I leaned over to her, almost cheek to cheek, so close I could feel the warmth of her skin. I looked down into the leaf, and there I saw a tiny shape, a green speck no bigger than a pencil tip. I looked even closer, and I saw an eye.

“You see it? It’s a tiny frog,” she whispered. “They spend their lives inside the pitcher plants — from eggs to tadpoles to full-grown, like this little guy.”

I put out my finger and hovered it over the frog, unsure of what to do.

“Here,” she said, and grabbed my hand, guiding my finger to the leaf. I let my finger slide down toward the tiny green speck with eyes. When it was within an inch or so, the little guy jumped, seemed to disappear for a moment, then I saw it just below my fingernail.

It croaked.

“It’s beautiful,” I said, feeling my heart beat fast after I said it. She smiled at me, a full fantastic smile, and when she looked at me, I felt myself drift dreamily into her eyes.

We put the tiny frog back, watched him settle down into the safety of the Nepenthes flower, and felt the warmth of the sun breaking through the clouds. I felt like I could stay in that spot forever, but I knew I couldn’t.

“We better get back to camp,” I said after a while, and she nodded.

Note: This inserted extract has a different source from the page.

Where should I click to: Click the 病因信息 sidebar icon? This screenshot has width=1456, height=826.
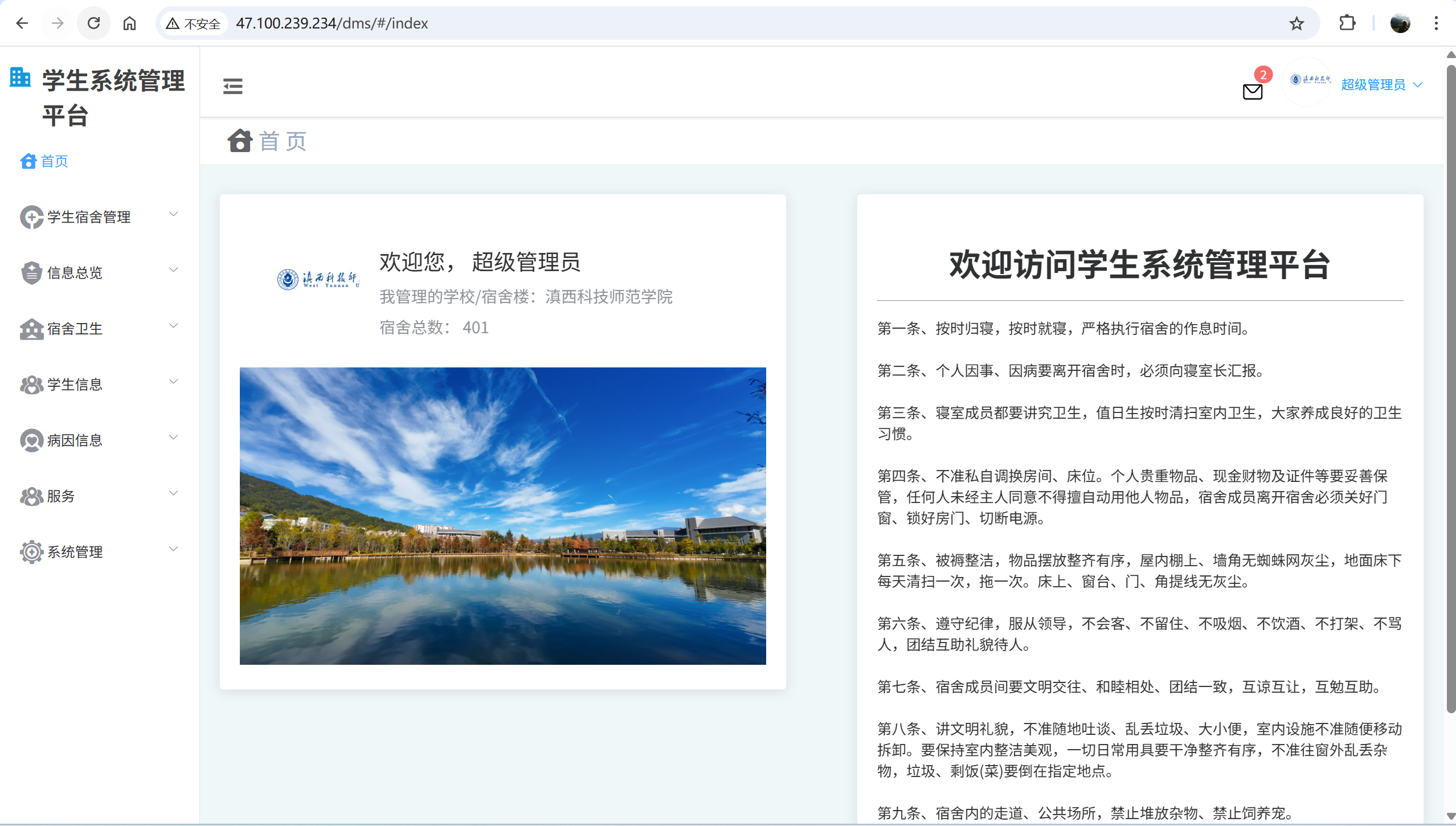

Hollis was lying in bed in our tent, with Dr. Reed watching him. She explained that he might be reacting to the malaria tablets, or have a minor flu bug. Diana gave him wildflowers, and I offered to stay with him so the girls could get ready for dinner.

“Hey, buddy,” I said to Hollis after they’d left. “They say you’re A-OK.”

He stared at me with his dead animal eyes, all wrapped in blankets. “I feel hot.”

“Keep the covers off if you’re hot.”

“Then the mosquitoes will bite me.”

I knew what he was feeling. When you get stuck in a worry mode, everything seems bleak. To distract him, I told him about the tiny frog Diana and I had seen. Just describing it made me smile. But not Hollis.

At dinnertime, I brought him some sticky rice and river fish, but he didn’t touch it.

“Try to sleep,” I said to him, but his eyes remained open. I thought about singing him Brahms’s Lullaby, but I can’t sing a lick. Poor Hollis, he just tossed and turned and scratched at his bite. It took hours, but eventually he fell asleep, and I guess, so did I.

I woke up on my own just before sunrise, yawned, and rolled over to check on him.

“Hey, chief,” I whispered. “You feeling better?”

But there was nothing in his bed except a pile of sheets. My brother was gone.